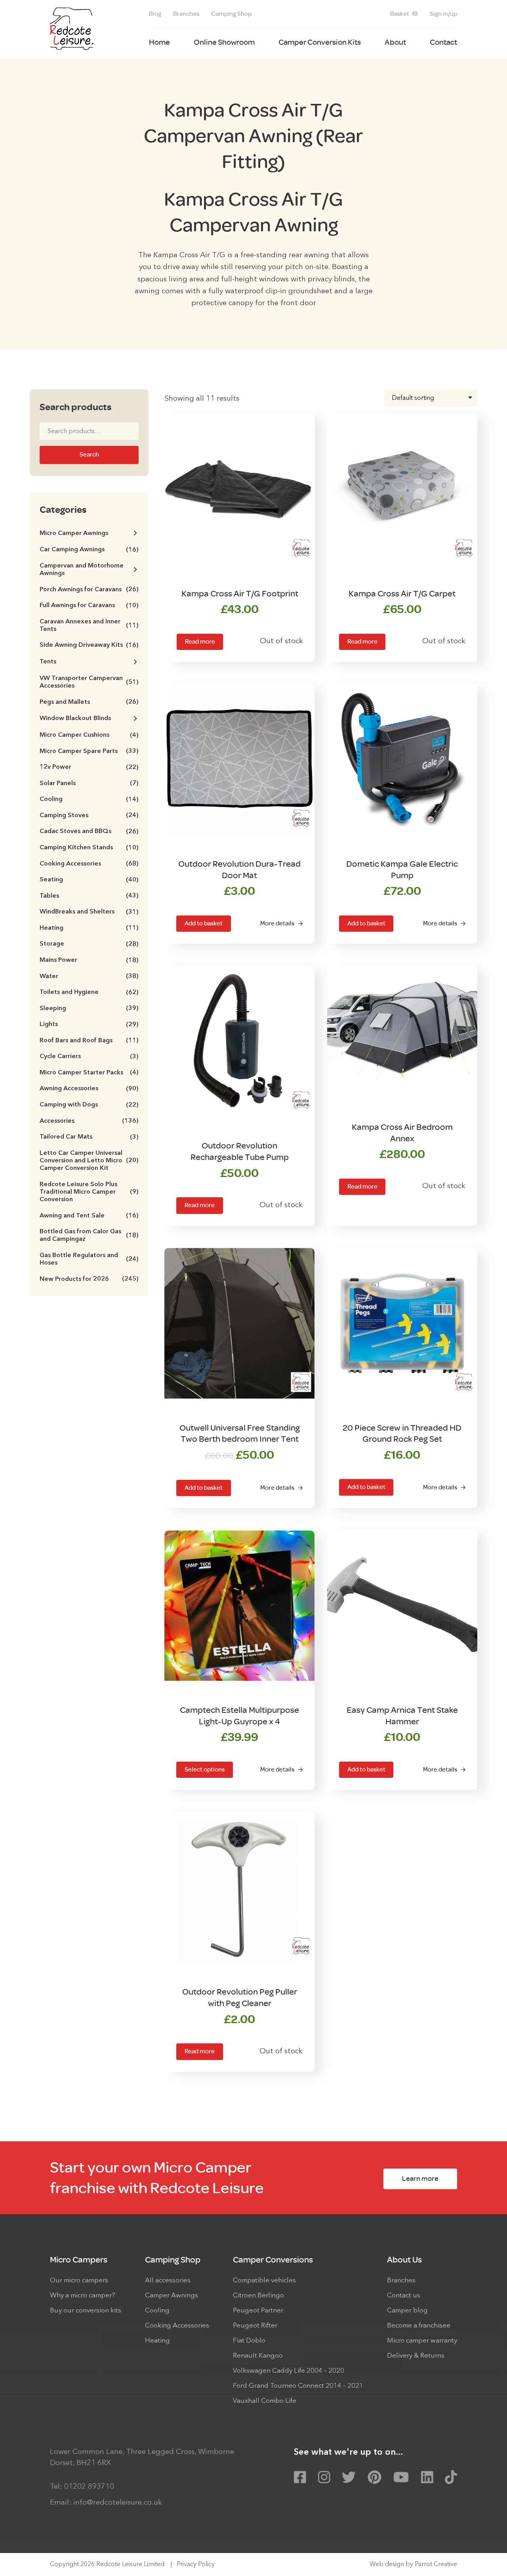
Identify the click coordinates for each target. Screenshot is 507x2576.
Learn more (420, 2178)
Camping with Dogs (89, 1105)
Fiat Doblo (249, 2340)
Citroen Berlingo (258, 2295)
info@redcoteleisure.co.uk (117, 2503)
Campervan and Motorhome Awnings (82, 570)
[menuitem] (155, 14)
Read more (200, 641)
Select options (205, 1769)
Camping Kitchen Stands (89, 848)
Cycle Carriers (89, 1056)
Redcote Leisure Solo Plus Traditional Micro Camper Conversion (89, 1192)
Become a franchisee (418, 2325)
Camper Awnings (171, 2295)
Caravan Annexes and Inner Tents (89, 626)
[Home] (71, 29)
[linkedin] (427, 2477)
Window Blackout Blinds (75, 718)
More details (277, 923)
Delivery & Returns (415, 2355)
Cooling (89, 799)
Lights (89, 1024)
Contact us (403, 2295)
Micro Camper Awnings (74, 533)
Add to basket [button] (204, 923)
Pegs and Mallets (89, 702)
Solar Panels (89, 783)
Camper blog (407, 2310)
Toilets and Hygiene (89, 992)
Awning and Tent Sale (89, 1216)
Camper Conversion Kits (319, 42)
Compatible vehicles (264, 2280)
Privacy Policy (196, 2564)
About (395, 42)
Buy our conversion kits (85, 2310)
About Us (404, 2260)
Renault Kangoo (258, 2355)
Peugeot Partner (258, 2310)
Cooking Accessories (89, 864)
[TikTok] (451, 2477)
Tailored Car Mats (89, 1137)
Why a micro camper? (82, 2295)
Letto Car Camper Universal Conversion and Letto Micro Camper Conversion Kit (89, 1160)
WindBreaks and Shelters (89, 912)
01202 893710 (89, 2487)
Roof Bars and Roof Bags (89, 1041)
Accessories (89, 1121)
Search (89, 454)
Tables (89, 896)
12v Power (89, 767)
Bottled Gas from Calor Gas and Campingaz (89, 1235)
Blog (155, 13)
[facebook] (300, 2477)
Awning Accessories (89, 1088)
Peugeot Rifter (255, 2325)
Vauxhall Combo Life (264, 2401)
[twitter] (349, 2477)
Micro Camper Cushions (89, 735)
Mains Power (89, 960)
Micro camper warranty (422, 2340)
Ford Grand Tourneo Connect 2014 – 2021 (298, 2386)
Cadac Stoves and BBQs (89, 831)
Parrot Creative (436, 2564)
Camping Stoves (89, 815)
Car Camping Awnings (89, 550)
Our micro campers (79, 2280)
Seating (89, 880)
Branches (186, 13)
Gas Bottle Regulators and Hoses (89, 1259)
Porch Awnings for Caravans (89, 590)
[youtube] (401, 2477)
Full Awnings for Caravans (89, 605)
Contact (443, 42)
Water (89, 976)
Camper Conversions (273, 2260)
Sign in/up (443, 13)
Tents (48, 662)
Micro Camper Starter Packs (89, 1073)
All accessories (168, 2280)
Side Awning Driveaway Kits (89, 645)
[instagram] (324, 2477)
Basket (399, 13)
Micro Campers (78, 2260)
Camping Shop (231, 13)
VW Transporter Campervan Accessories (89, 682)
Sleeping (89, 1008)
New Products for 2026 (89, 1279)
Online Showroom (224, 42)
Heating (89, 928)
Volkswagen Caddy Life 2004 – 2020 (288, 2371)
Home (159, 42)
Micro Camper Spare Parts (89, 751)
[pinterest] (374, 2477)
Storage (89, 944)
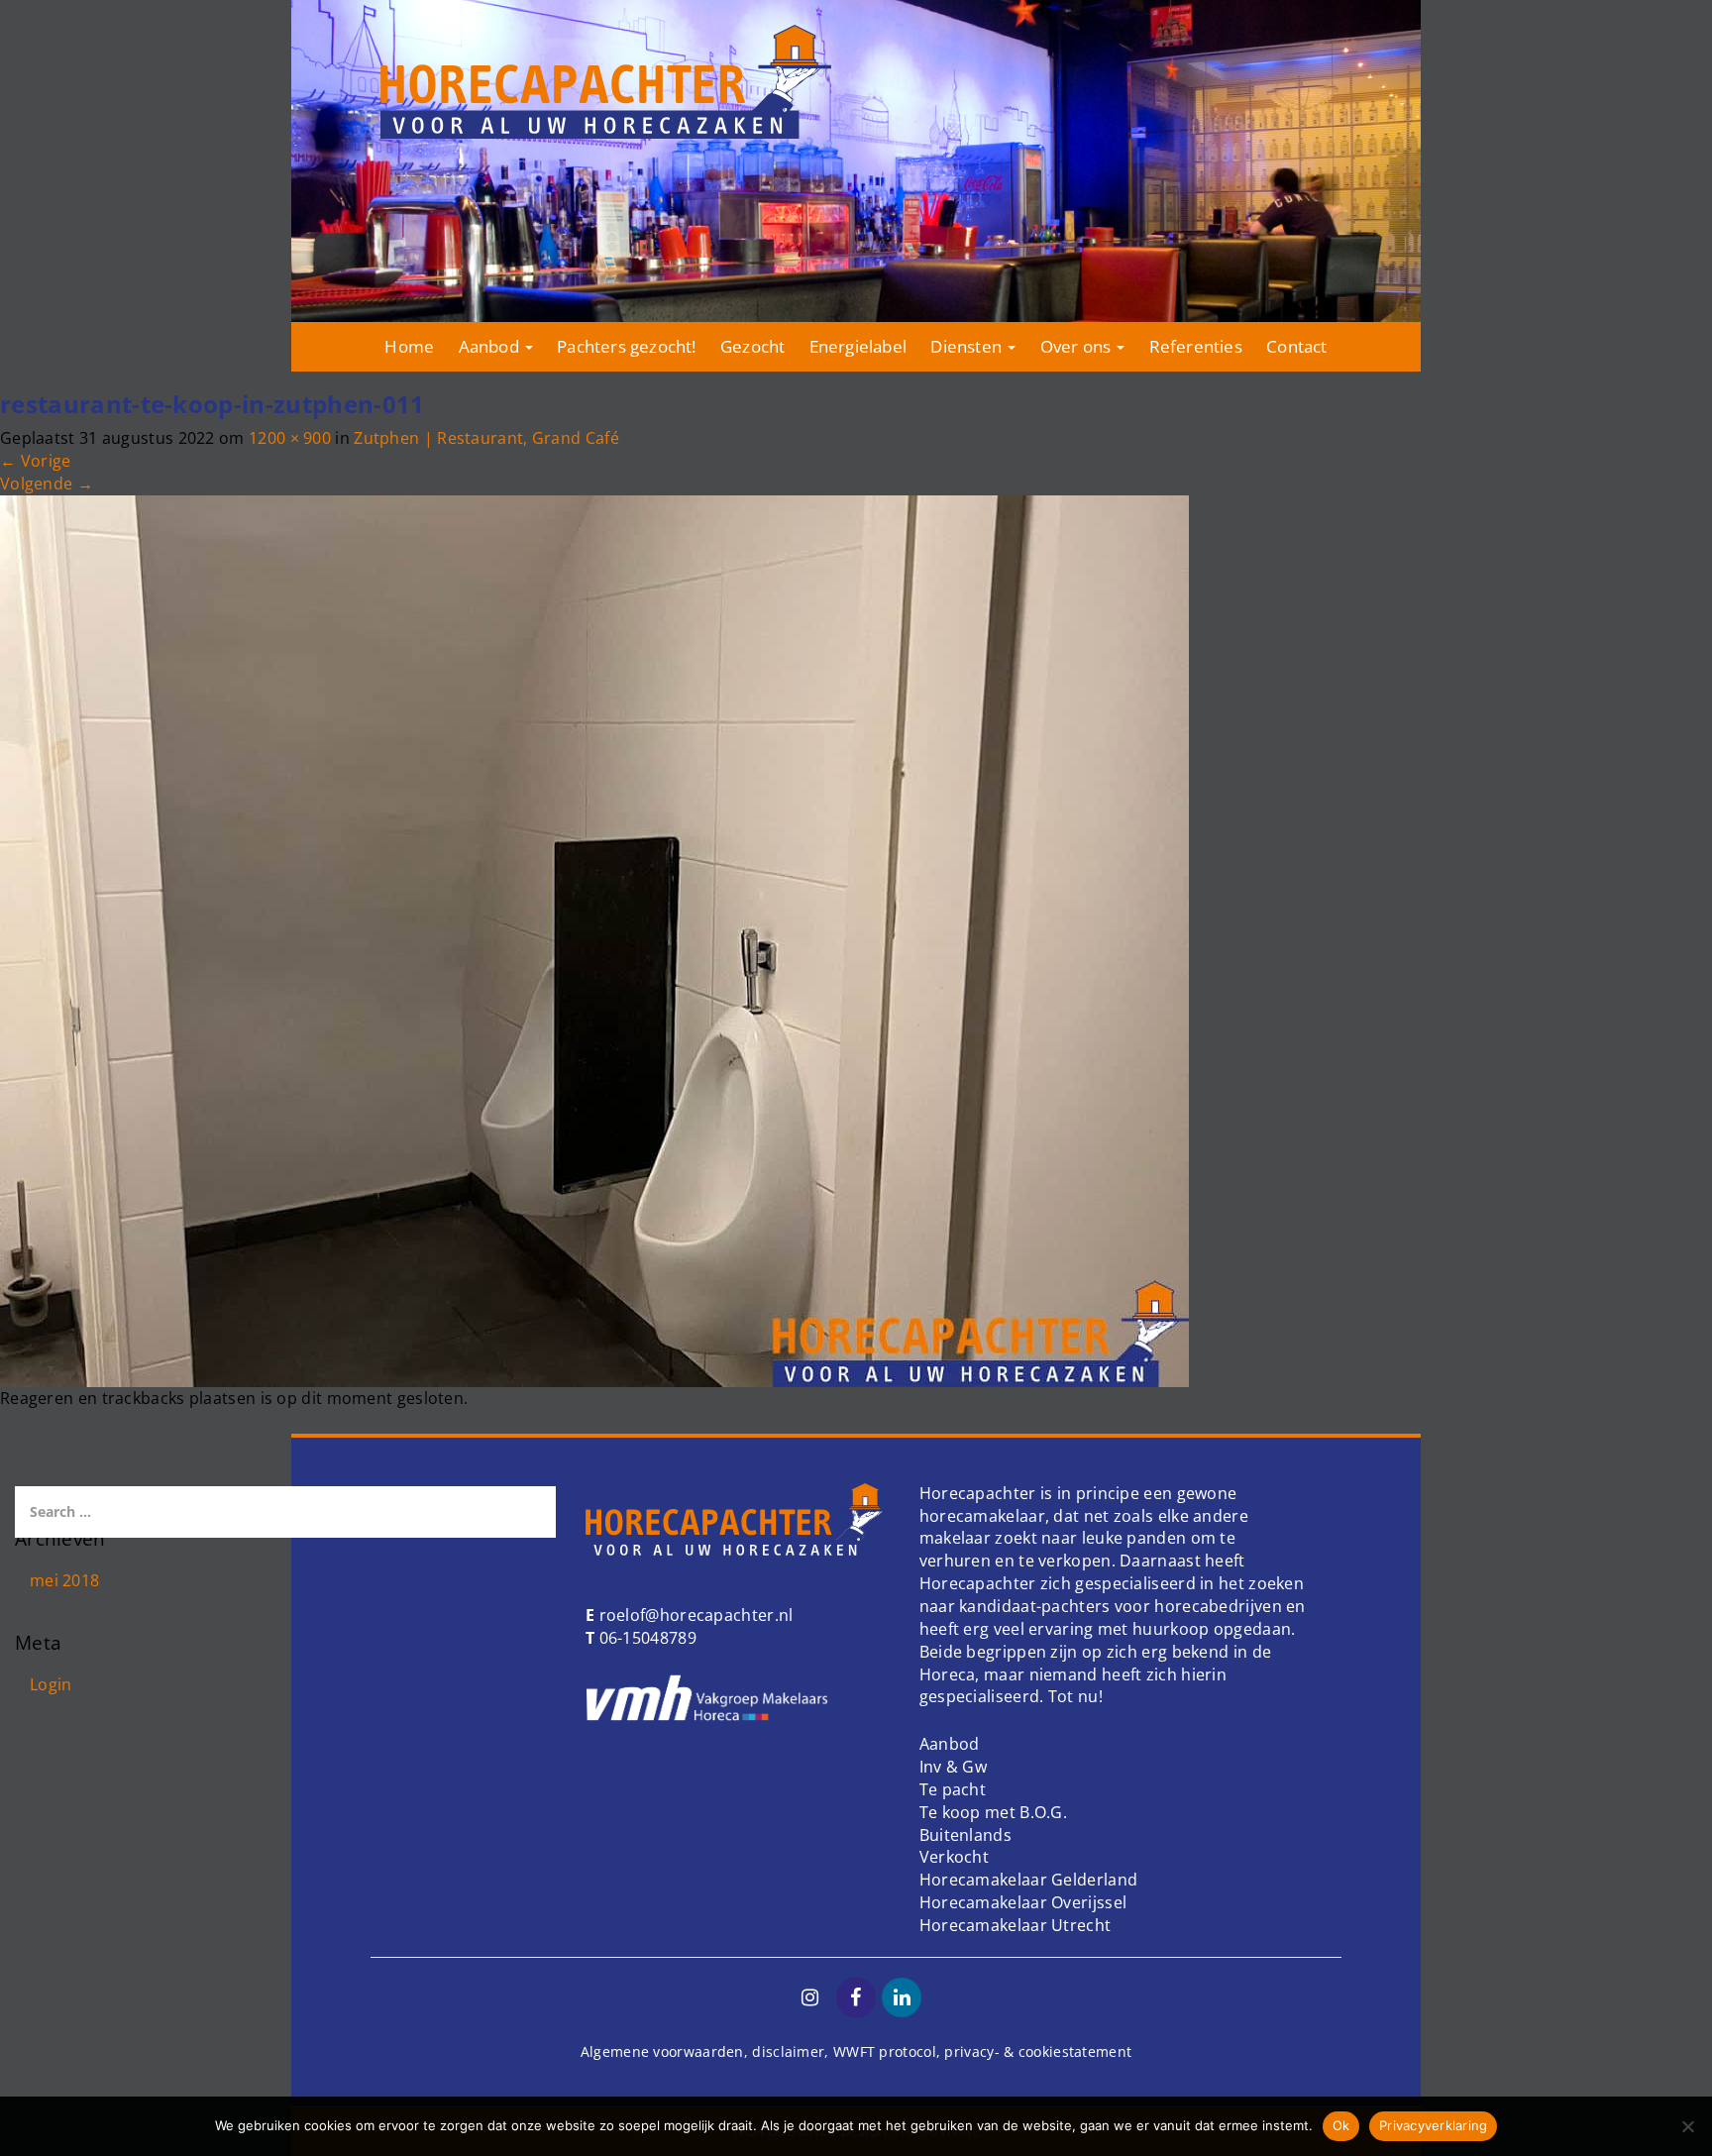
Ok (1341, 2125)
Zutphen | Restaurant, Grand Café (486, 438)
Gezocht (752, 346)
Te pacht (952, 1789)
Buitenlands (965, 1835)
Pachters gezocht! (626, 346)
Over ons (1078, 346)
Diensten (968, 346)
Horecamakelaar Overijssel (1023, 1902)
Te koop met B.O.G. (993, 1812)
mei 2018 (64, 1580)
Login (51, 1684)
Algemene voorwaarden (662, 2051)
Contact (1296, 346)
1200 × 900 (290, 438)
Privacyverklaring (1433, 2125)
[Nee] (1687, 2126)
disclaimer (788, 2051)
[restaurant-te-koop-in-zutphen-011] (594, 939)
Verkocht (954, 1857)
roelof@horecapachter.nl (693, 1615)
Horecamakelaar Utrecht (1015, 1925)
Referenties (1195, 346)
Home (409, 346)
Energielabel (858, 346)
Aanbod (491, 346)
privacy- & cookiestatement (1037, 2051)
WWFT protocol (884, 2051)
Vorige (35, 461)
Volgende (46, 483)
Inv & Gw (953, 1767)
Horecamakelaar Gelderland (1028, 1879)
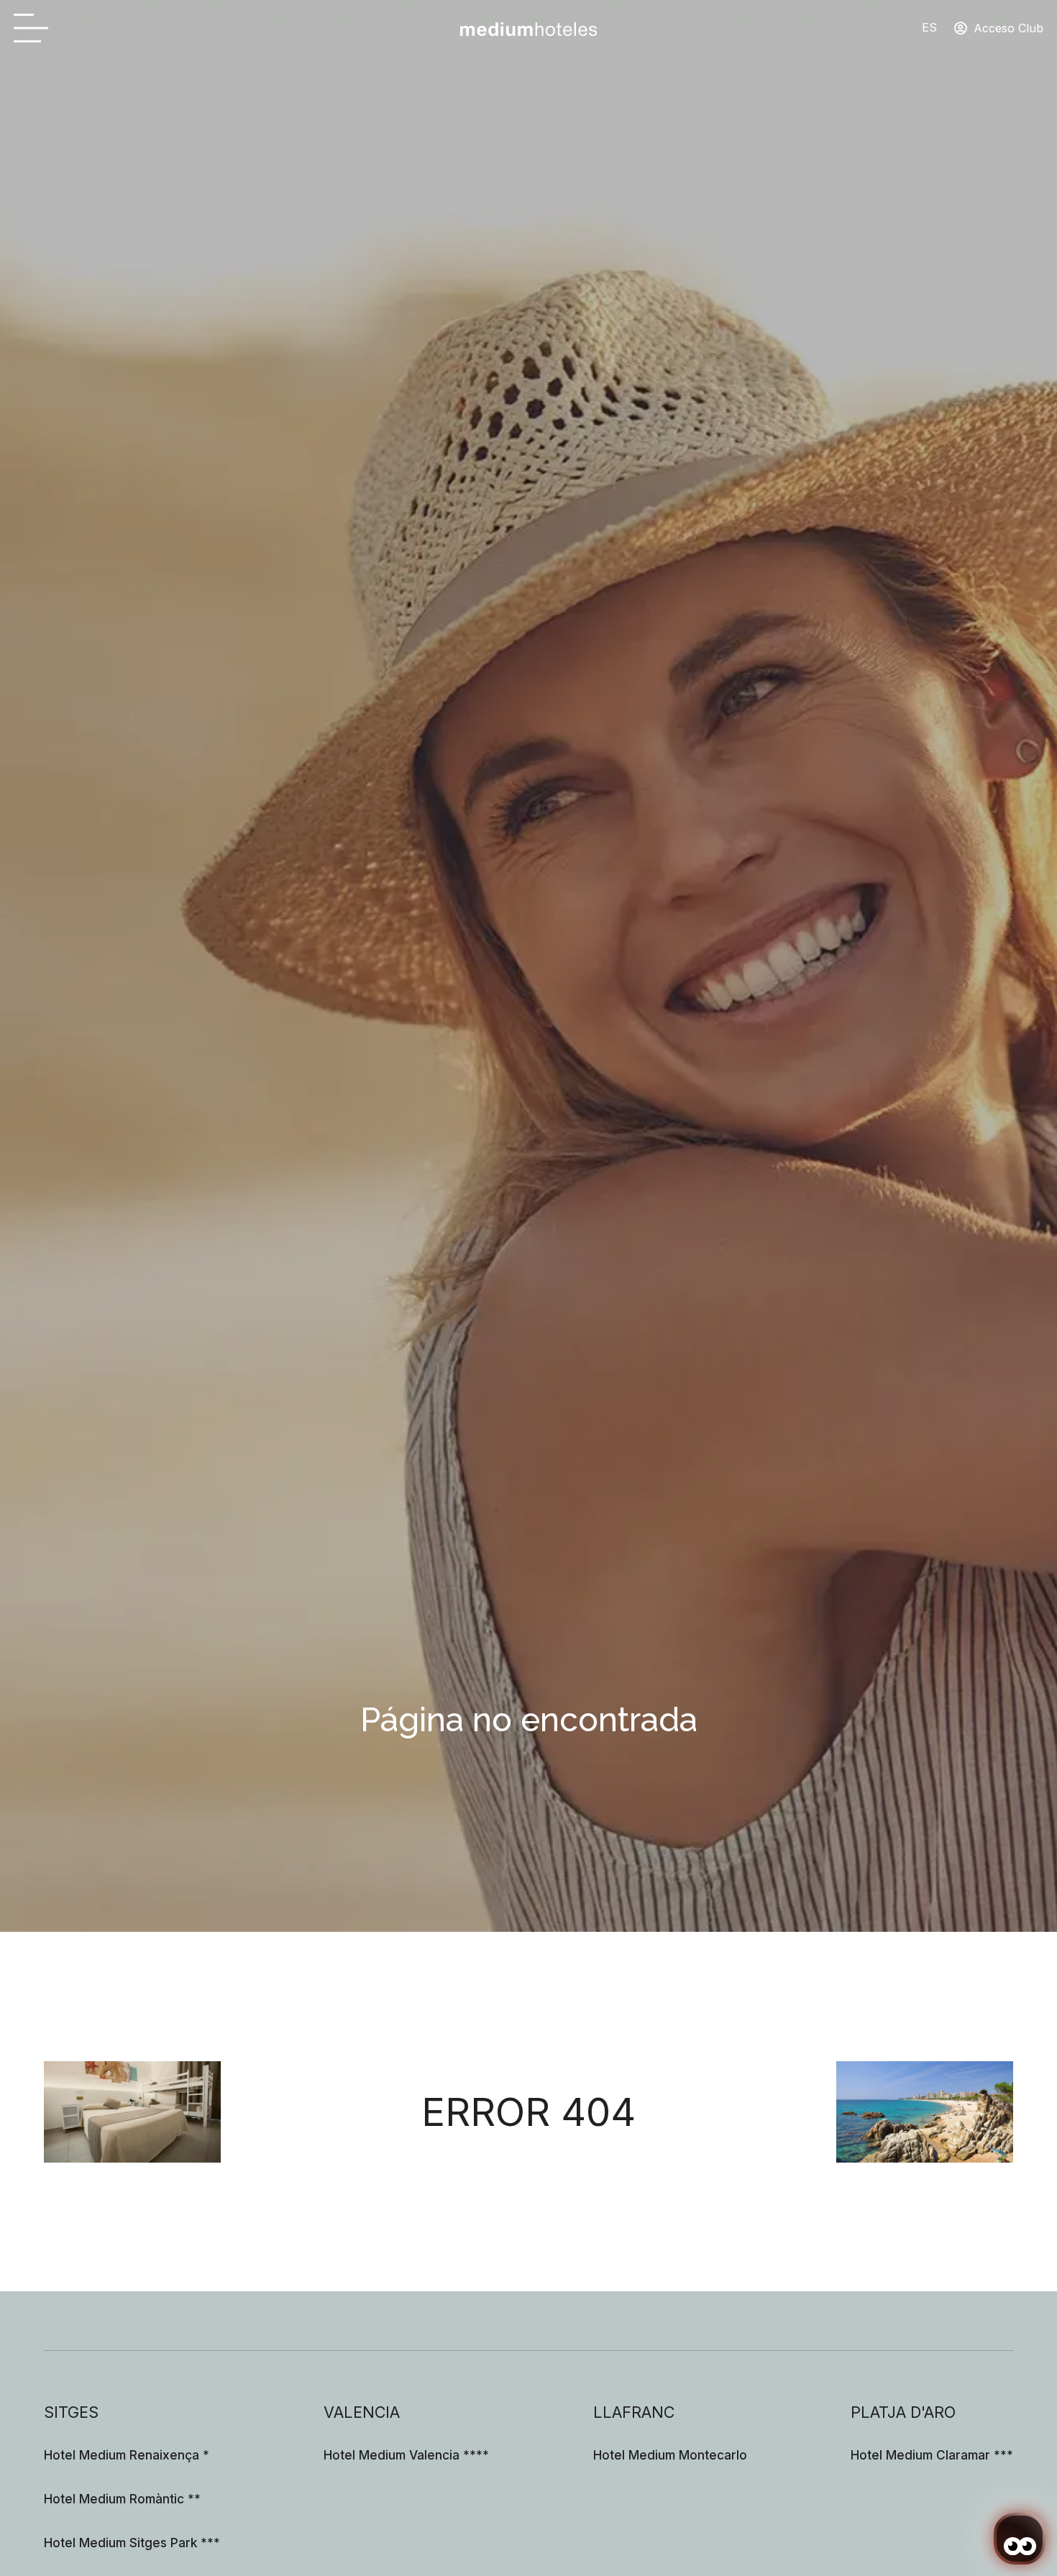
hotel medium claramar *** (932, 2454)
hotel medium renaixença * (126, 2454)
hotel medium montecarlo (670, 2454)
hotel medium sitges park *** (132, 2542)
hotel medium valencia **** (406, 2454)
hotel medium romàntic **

* [PROBLEM] Beginning with the line that contains "Micro camper warranty (422, 2340)" and ending with the line that contains "Vorige (35, 461)", reproduce the listing exactly, pictures excluded.

* [EXERCISE SOLUTION]
Micro camper warranty (422, 2340)
Ford Grand Tourneo Connect 2014 – 2021 (298, 2386)
Cadac Stoves and BBQs (89, 831)
Parrot Creative (436, 2564)
Camping Stoves (89, 815)
Car Camping Awnings (89, 550)
Our micro campers (79, 2280)
Seating (89, 880)
Branches (186, 13)
Gas Bottle Regulators and Hoses (89, 1259)
Porch Awnings for Caravans (89, 590)
[youtube] (401, 2477)
Full Awnings for Caravans (89, 605)
Contact (443, 42)
Water (89, 976)
Camper Conversions (273, 2260)
Sign in/up (443, 13)
Tents (48, 662)
Micro Camper Starter Packs (89, 1073)
All accessories (168, 2280)
Side Awning Driveaway Kits (89, 645)
[instagram] (324, 2477)
Basket (399, 13)
Micro Campers (78, 2260)
Camping Shop (231, 13)
VW Transporter Campervan Accessories (89, 682)
Sleeping (89, 1008)
New Products for 2026 (89, 1279)
Online Showroom (224, 42)
Heating (89, 928)
Volkswagen Caddy Life 2004 – 2020 (288, 2371)
Home (159, 42)
Micro Camper Spare Parts (89, 751)
[pinterest] (374, 2477)
Storage (89, 944)
Ok (1341, 2125)
Zutphen | Restaurant, Grand Café (486, 438)
Gezocht (752, 346)
Te pacht (952, 1789)
Buitenlands (965, 1835)
Pachters gezocht! (626, 346)
Over ons (1078, 346)
Diensten (968, 346)
Horecamakelaar Overijssel (1023, 1902)
Te koop met B.O.G. (993, 1812)
mei 2018 (64, 1580)
Login (51, 1684)
Algemene voorwaarden (662, 2051)
Contact (1296, 346)
1200 × 900 (290, 438)
Privacyverklaring (1433, 2125)
[Nee] (1687, 2126)
disclaimer (788, 2051)
[restaurant-te-koop-in-zutphen-011] (594, 939)
Verkocht (954, 1857)
roelof@horecapachter.nl (693, 1615)
Horecamakelaar Utrecht (1015, 1925)
Referenties (1195, 346)
Home (409, 346)
Energielabel (858, 346)
Aanbod (491, 346)
privacy- & cookiestatement (1037, 2051)
WWFT protocol (884, 2051)
Vorige (35, 461)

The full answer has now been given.